The porter who takes Dad for his X-ray tells me that he knocks off at 3pm, leaving me to work out how to get Dad back to the ward.
The Doctor gives me a specimen bottle and says that she needs a urine sample. I don’t think that’s going to be easy, I tell her. In fact, it’s already too late as I discover when I remove Dad’s incontinence pad and find that he has pissed and shat himself. Well, I draw the line at dealing with this, but have to ask several nurses before I find one who is not ‘too busy’. ‘Can you ask one of the other nurses’ is the standard response. Had I not been there, I wonder how long he would have lain in his soiled pad?
I take on the job of making some tea and getting him to drink it. ‘I can’t hold it,’ Dad tells me repeatedly. ‘But I’m holding it,’ I tell him. Dad looks at the hand holding the cup, follows it up my arm, sees that it’s attached to my body, not his, then says ‘oh, right.’ Then a second later says, ‘It’s no good, I can’t hold onto it.’

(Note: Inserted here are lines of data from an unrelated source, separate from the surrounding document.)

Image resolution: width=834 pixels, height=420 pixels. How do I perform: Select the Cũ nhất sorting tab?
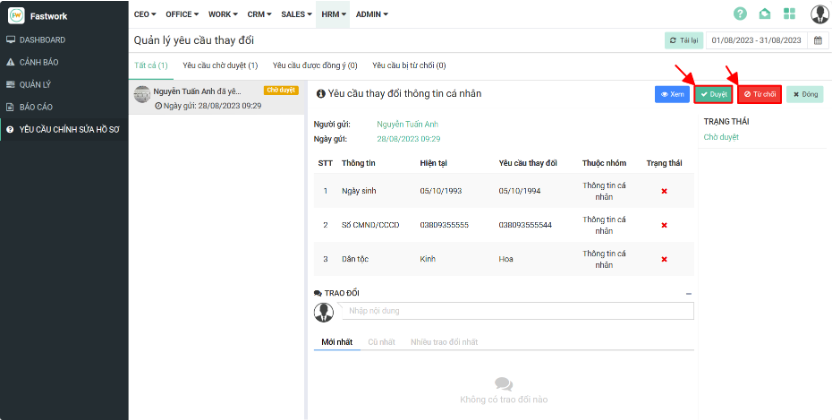point(381,342)
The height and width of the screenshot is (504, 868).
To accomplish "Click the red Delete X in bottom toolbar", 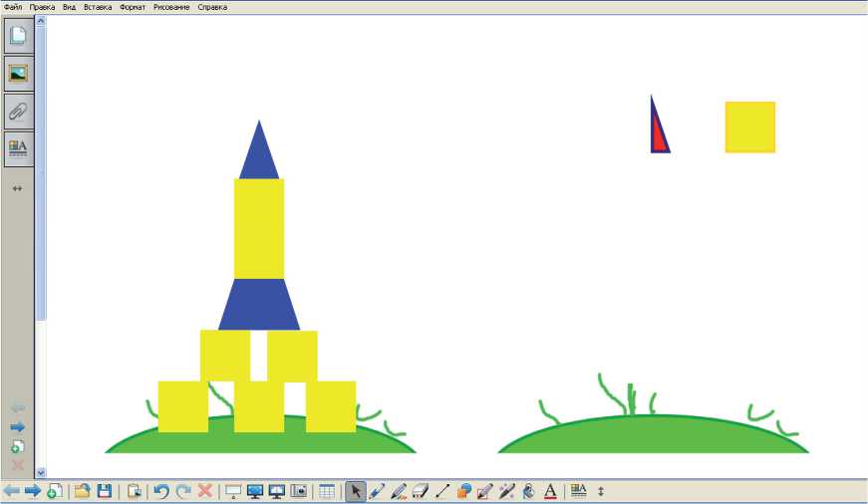I will (x=204, y=491).
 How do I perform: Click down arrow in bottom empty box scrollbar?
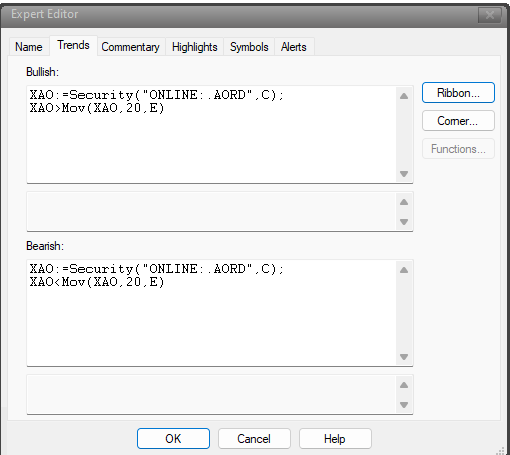[404, 405]
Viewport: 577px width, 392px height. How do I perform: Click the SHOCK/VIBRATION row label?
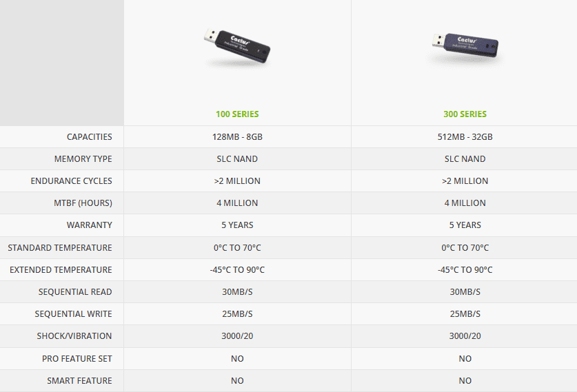click(74, 336)
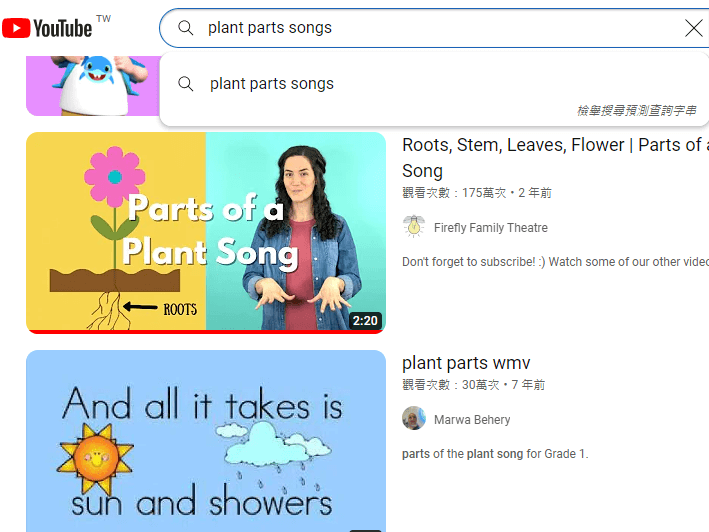Go to the Firefly Family Theatre channel name
Viewport: 709px width, 532px height.
[x=490, y=228]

Then Dad falls asleep and I spend the next couple of hours reading a newspaper by his bedside.
Finally, Dad gives a urine sample. The Doctor tests it and immediately diagnoses a urinary tract infection. She prescribes some antibiotics and discharges him.
As we wait for an ambulance to take us back to the care home – Dad now in a wheelchair - a party of muddy rugby players arrive, including one enormous bloke bent over with what looks like a broken arm or cracked ribs, or both.

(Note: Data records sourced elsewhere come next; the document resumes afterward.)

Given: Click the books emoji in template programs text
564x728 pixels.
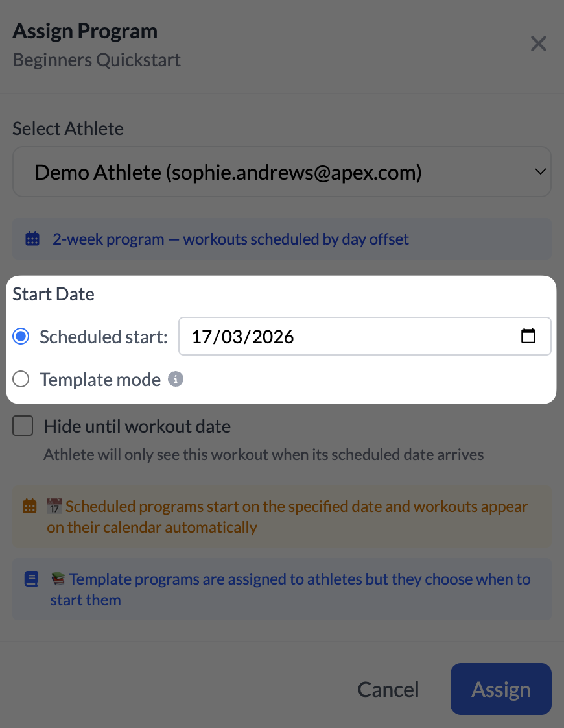Looking at the screenshot, I should click(56, 578).
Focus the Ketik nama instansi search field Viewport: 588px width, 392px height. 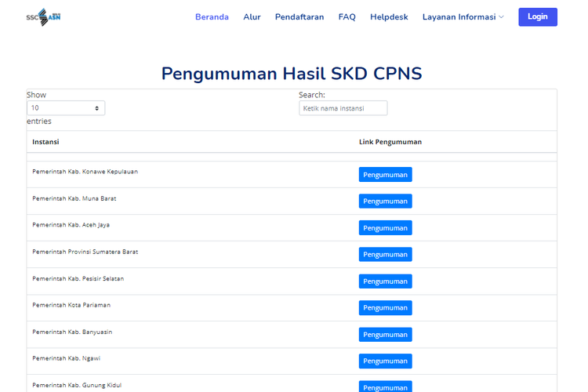tap(343, 108)
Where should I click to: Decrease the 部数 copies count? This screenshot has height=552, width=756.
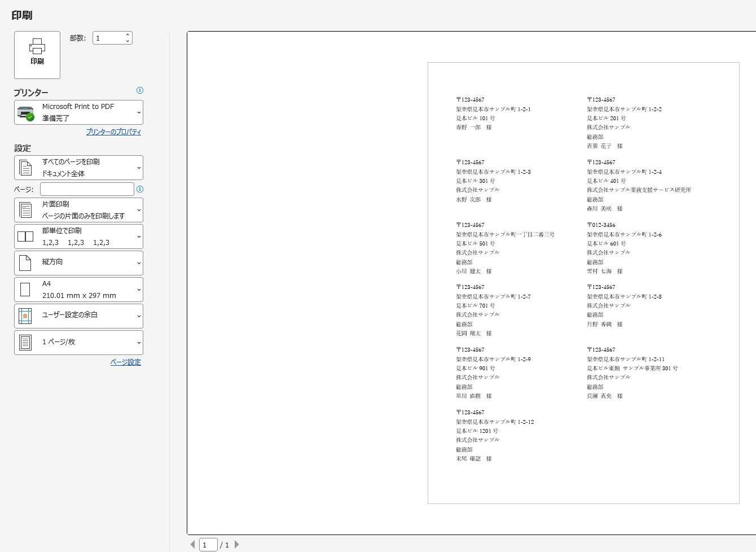[x=128, y=41]
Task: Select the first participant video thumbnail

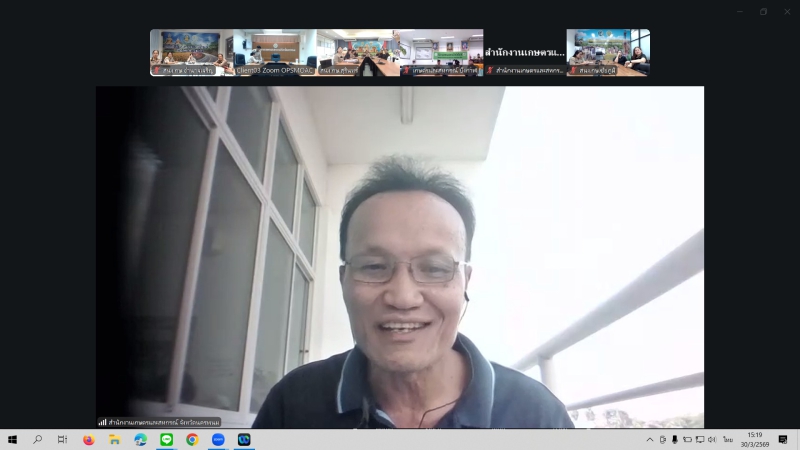Action: [x=191, y=52]
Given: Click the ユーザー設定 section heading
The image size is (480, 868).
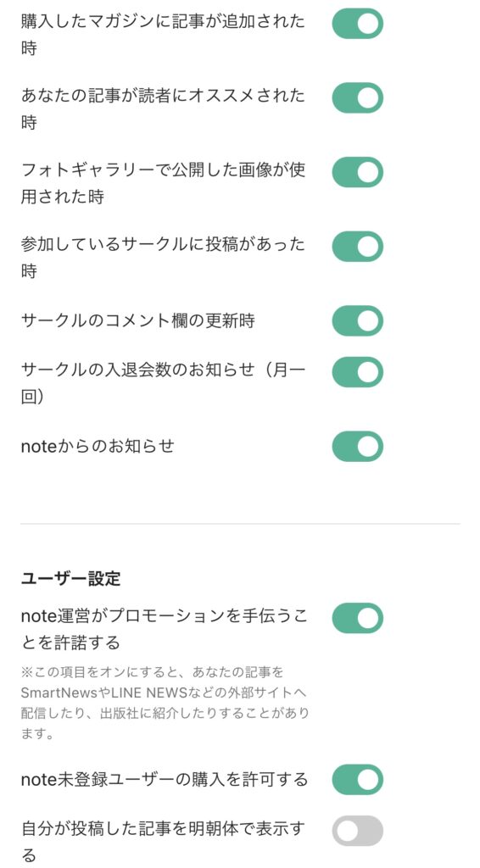Looking at the screenshot, I should [71, 579].
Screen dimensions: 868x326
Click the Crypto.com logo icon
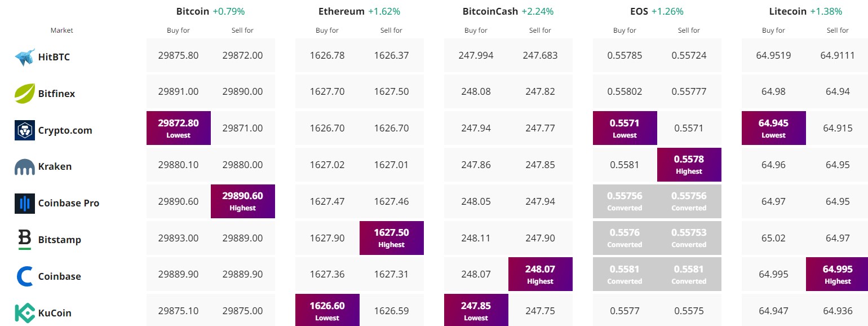point(25,130)
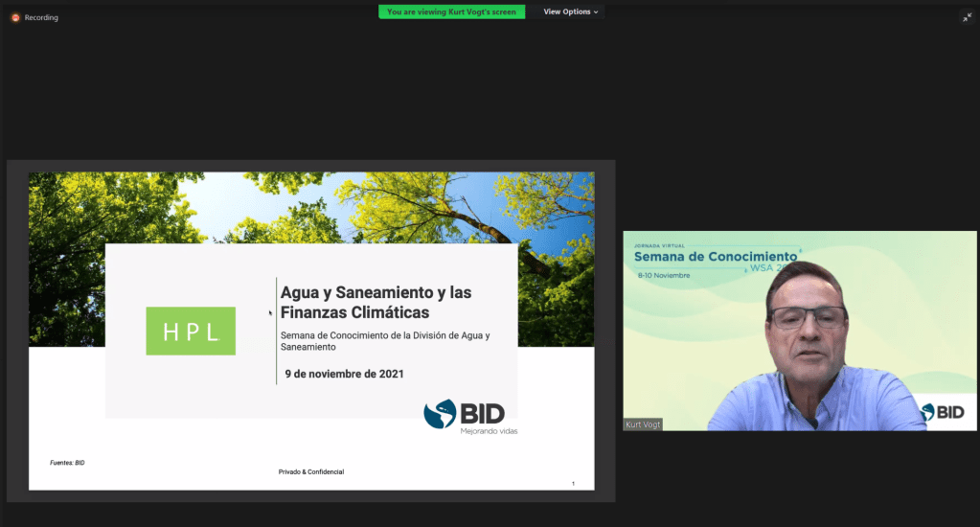Click the mouse cursor arrow left of slide title

click(x=270, y=312)
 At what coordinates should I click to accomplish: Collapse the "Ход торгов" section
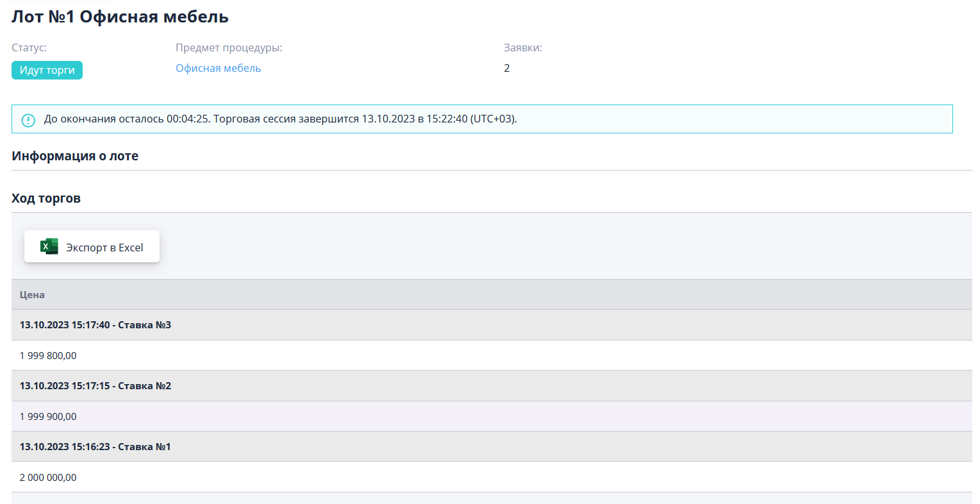click(45, 197)
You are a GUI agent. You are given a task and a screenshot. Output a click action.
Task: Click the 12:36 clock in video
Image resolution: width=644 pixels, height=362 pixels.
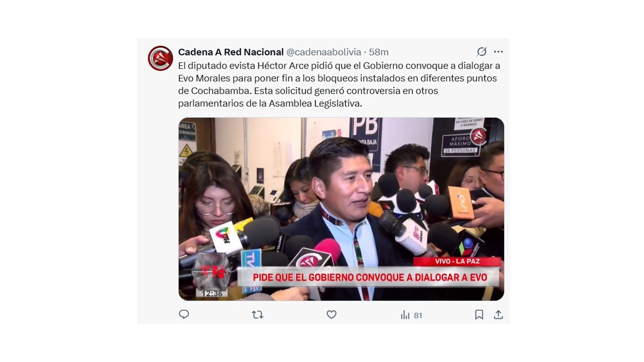tap(212, 294)
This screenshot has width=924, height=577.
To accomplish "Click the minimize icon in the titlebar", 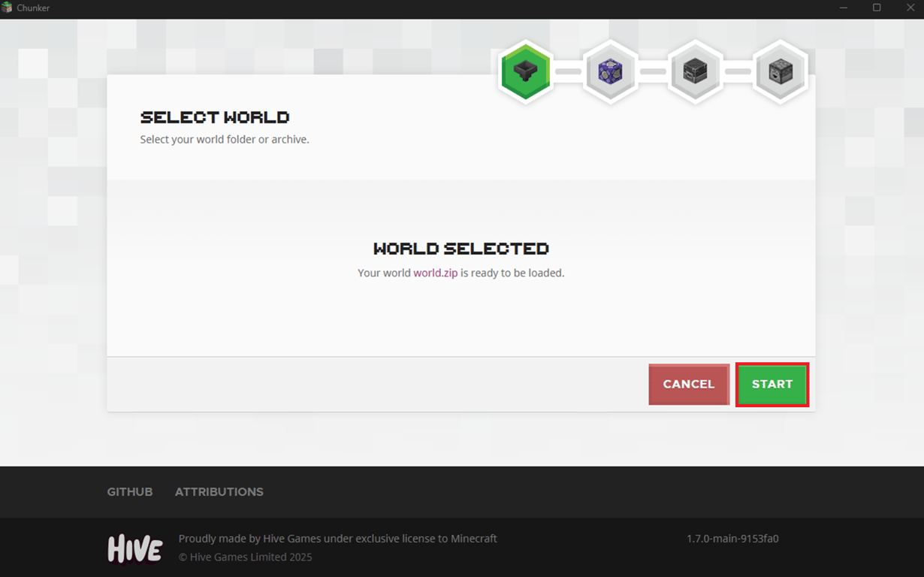I will pyautogui.click(x=845, y=8).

I’m so relieved to be taking Dad back to the care home, rather than having him hospitalised, which is stressful for him as well as me. It doesn’t even bother me that the ambulance driver spends the whole journey with a mobile phone pressed to his ear, chatting to this girlfriend.
At the care home, several of the permanent carers come to see Dad in his room. They all seem genuinely delighted to see him back, which I find very touching. We fix him some sandwiches and a glass of whisky, (I made a point of checking that Doctor prescribed antibiotics that can be mixed with alcohol.) By now, Dad seems to have largely forgotten about his day’s ordeal. As I get in the car to go home, it is already dark.